Wacht, dan heb ik het verkeerd uitgelegd. Achter ‘Niemand heeft gelijk’ staat: ‘ iedereen heeft elkaar nodig om het wereldraadsel aan te kunnen.’ Als het gaat om smaak, vind ik niet verdedigbaar dat alle persoonlijke smaken meer zijn dan de som der delen, dat ze samen een algemene smaakt vormen – dat lijkt me onzin, ook al kun je wel degelijk twisten over smaak, ook al leidt dat doorgaans tot niets, maar dat ligt al in het twisten zelf besloten, dat over het algemeen tot niets leidt. Ik denk dat het met alle mogelijke levensbeschouwingen waarschijnlijker is dat ze samen een compleet beeld geven van hoe je tegen dit bestaan aan zou kunnen kijken, en wat we daar kennelijk allemaal belangrijk aan vinden. De kans dat al die dingen samen de beste levenshouding bevatten, als die al bestaat, is weliswaar heel klein – maar niet nul. Mijn persoonlijke levensbeschouwing is op het saaie af; ik geloof, bij gebrek aan iets beters en ook voornamelijk omdat ik me daar het beste in kan uitdrukking, in de taal, omdat ik denk dat daarmee zo’n beetje alles wat mensen tot mensen maakt eindigt en begint. Het is bijna onmogelijk om zoiets als een geheugen of tijdsbesef te hebben zonder taal. Zonder taal kom je niet veel verder dan een reptielenbrein dat in een eeuwig nu leeft, zoals een dier, en alleen kan reageren op wat zich in dat nu voordoet. Er zijn levensbeschouwingen die dat als het hoogste goed zien, en soms lijkt me dat ook heerlijk. Maar dan wil ik toch weer iets opschrijven dat in mijn hoofd rondzwerft. Ik weet ook wel dat het op de lange termijn niet uitmaakt of je nu een gedicht probeert te schrijven of niet – het gaat om het plezier van het dichten zelf. Maar als ik hier toch ben, en er zelf blij van wordt om gedichten te schrijven, en er mensen zijn die ze willen lezen, ga ik er maar mee door, desnoods totdat er niemand anders meer interesse voor heeft dan ikzelf. Zelfs dan vind ik het nog de moeite waard om te doen, want in gedichten leg ik de wereld aan mezelf uit. Frank Zappa moest ooit in een ziekenhuis opgeven welk geloof hij aanhing. Hij schreef op: ‘Musician’. Op dezelfde vraag zou ik, hoe stom het ook moet klinken, ‘Dichter’ antwoorden.

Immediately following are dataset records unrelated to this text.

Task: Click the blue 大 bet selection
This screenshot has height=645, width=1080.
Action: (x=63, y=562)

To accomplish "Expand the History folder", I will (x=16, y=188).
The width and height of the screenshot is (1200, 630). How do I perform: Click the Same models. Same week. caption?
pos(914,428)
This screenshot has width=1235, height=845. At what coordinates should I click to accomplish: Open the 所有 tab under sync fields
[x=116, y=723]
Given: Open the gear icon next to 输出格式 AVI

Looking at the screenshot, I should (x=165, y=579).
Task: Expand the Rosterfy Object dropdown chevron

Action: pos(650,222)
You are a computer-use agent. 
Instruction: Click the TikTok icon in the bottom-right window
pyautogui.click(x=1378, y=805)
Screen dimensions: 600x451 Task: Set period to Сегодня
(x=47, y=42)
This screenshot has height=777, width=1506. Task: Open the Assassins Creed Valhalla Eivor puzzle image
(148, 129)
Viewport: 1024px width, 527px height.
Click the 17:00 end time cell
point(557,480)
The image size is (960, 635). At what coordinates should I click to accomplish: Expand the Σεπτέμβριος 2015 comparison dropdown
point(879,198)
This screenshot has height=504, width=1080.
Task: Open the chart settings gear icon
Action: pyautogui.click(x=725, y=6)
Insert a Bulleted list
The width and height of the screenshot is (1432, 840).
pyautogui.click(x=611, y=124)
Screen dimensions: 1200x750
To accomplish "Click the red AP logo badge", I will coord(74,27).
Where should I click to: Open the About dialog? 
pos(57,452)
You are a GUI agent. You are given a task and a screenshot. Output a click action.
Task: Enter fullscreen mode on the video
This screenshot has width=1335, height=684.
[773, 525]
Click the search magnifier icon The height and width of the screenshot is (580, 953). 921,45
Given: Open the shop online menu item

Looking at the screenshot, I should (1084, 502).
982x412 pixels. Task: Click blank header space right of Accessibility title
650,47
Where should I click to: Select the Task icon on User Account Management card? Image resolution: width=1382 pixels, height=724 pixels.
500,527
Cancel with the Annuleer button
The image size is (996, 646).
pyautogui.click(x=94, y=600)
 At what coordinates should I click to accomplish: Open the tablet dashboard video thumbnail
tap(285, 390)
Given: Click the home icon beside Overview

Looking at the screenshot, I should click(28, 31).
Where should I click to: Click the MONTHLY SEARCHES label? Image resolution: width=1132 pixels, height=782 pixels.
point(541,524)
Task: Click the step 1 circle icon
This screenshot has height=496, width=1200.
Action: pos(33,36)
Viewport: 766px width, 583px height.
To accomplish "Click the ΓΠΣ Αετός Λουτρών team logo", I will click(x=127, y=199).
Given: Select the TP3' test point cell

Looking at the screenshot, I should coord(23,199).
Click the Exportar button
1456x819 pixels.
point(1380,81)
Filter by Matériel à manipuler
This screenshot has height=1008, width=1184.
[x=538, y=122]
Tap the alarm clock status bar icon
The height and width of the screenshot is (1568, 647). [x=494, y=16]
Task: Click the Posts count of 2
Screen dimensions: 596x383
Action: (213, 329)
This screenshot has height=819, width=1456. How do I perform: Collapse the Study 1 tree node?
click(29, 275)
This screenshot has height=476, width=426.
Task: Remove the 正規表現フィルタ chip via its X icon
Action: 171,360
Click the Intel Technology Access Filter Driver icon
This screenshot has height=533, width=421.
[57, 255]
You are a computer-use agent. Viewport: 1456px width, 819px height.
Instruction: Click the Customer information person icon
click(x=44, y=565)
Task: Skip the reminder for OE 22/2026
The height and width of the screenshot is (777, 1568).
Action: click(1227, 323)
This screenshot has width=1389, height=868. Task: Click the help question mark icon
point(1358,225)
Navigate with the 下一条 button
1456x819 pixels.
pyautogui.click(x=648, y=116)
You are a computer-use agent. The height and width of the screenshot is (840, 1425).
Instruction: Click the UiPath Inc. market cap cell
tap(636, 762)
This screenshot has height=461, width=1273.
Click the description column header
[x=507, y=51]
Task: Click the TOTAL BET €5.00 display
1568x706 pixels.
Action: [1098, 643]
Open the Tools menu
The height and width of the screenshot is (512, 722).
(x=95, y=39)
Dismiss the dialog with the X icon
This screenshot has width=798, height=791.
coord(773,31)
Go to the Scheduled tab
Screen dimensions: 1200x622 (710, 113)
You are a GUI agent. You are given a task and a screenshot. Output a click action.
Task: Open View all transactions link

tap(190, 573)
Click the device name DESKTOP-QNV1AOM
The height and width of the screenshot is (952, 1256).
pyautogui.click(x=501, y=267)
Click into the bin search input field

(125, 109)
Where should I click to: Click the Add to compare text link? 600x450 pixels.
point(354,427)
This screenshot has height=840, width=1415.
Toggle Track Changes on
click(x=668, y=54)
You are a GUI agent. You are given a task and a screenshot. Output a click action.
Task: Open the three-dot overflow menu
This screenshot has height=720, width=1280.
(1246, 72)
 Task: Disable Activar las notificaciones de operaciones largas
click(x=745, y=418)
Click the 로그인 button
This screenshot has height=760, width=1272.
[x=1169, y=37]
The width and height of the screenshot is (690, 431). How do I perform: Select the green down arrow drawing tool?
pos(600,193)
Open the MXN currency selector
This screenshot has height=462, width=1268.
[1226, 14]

Geloof? Dichter! Welke dichter of welk gedicht verkondigt dat geloof het beste? Ter afronding zou het mooi zijn wanneer je dit aan de hand van een gedicht zou kunnen toelichten.
Dit gedicht dan. Het gaat over de laatste spreker van een taal, zie: http://nl.wikipedia.org/wiki/Oebychs John Burnside schreef dit gedicht, ik heb het vertaald, of iets gedaan wat daar op leek. Pas als een taal verdwijnt met de laatste spreker, besef je pas hoeveel er met die ene persoon van de laatste spreker is verdwenen; een heel universum. Beter kan ik het geloof in taal, in het bijzonder in poëzie, niet uitleggen, denk ik.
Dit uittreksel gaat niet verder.